_What to work on_. Begin your copy at the line that holds "Viewport: 562px width, 362px height." and carry it through the final line of the data, writing out each line exactly and omitting pictures.

Saved data entries

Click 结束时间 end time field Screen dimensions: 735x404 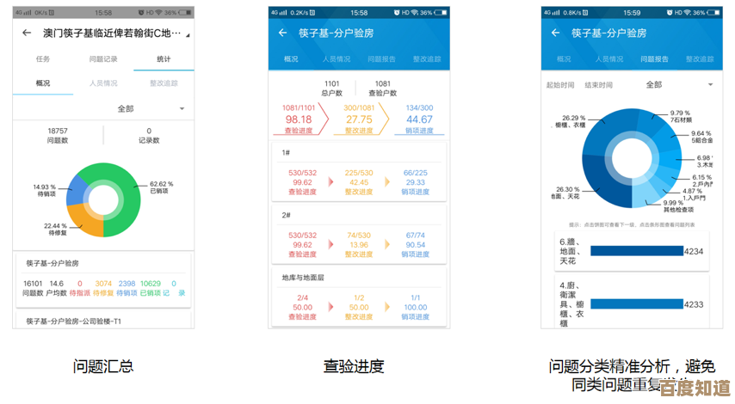[x=599, y=85]
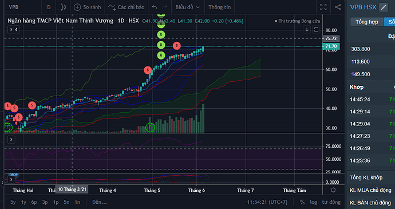
Task: Undo the last chart action
Action: (155, 7)
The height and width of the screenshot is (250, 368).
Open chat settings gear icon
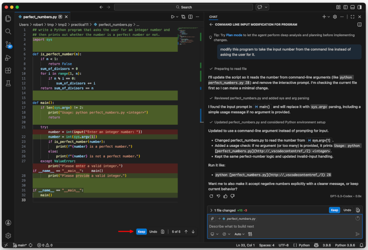pos(334,17)
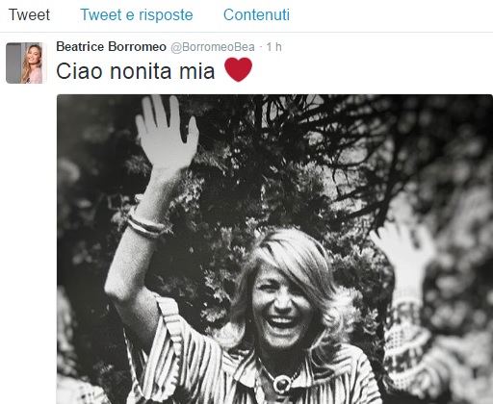
Task: Click the round pendant necklace in photo
Action: pyautogui.click(x=281, y=383)
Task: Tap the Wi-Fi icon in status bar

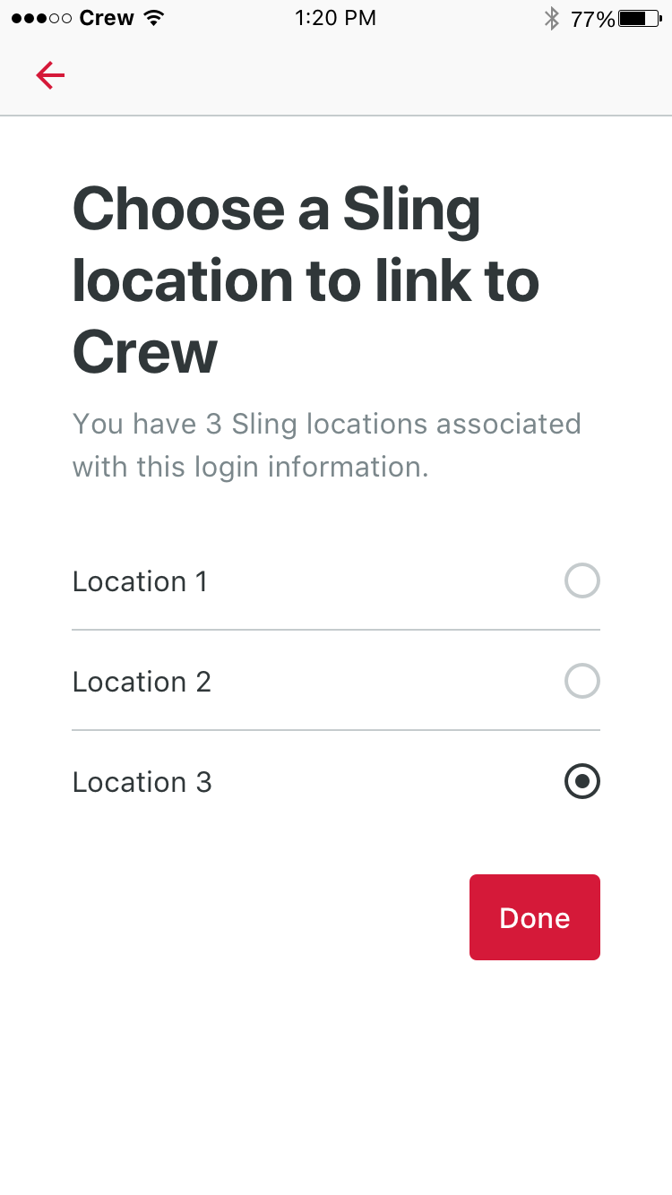Action: click(x=151, y=16)
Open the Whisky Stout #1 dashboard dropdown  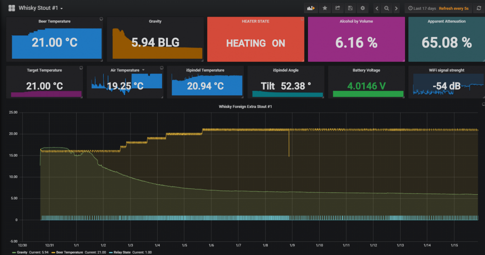[x=41, y=8]
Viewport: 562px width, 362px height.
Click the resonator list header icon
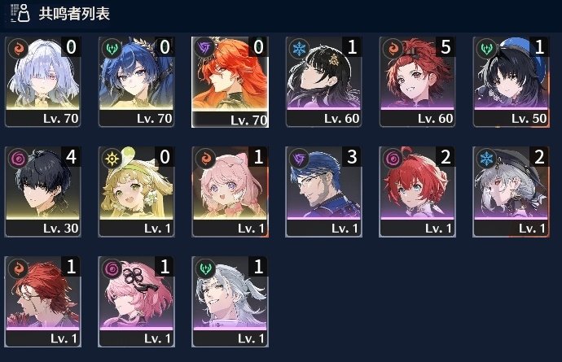pyautogui.click(x=20, y=13)
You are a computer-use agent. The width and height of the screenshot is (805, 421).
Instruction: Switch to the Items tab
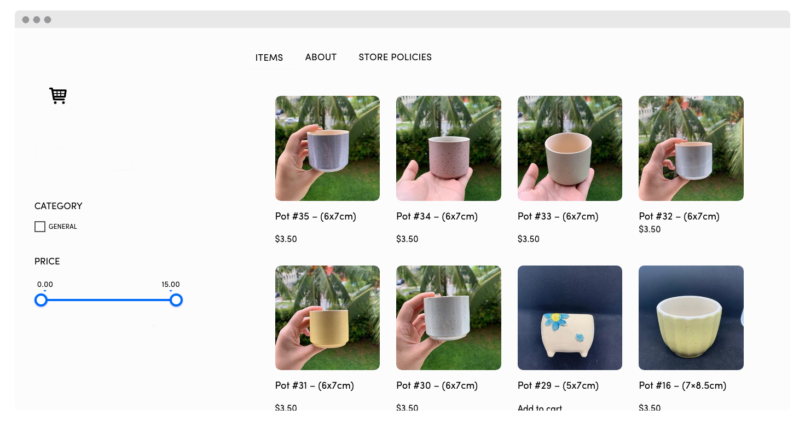click(x=269, y=57)
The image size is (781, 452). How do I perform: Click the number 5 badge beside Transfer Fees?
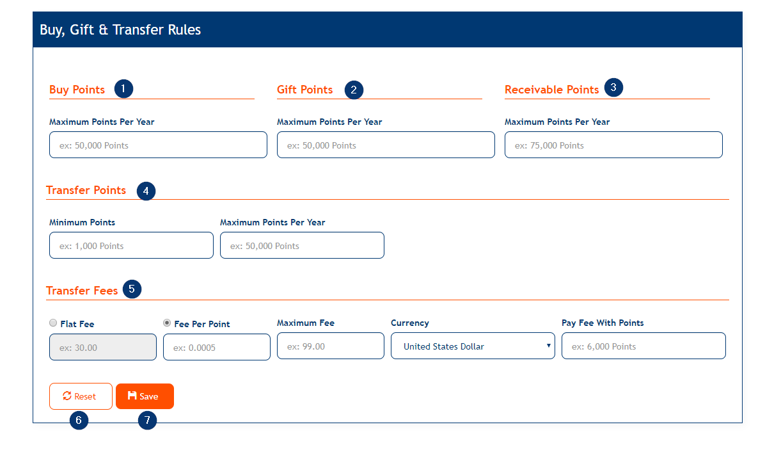132,289
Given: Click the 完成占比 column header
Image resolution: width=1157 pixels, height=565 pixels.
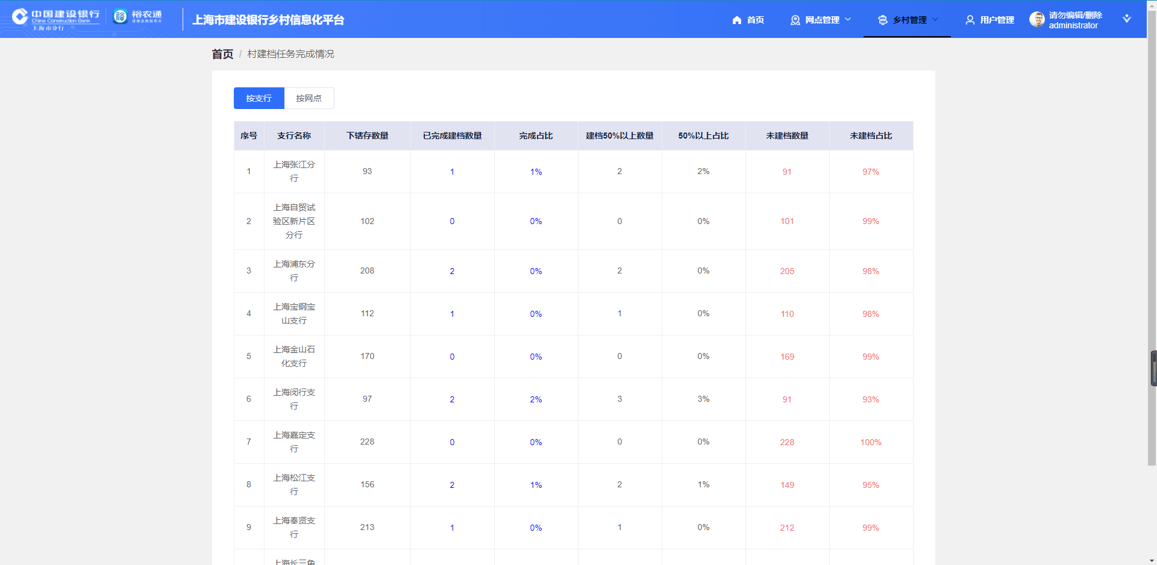Looking at the screenshot, I should click(x=536, y=136).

_Output for this exercise_.
Viewport: 562px width, 362px height.
Click the resonator list header icon
pyautogui.click(x=20, y=13)
You are a computer-use agent. The width and height of the screenshot is (805, 421).
Instruction: Switch to the Items tab
click(x=269, y=57)
The image size is (781, 452). How do I perform: Click the number 5 badge beside Transfer Fees?
132,289
Given: Click the 完成占比 column header
Image resolution: width=1157 pixels, height=565 pixels.
Looking at the screenshot, I should click(x=536, y=136).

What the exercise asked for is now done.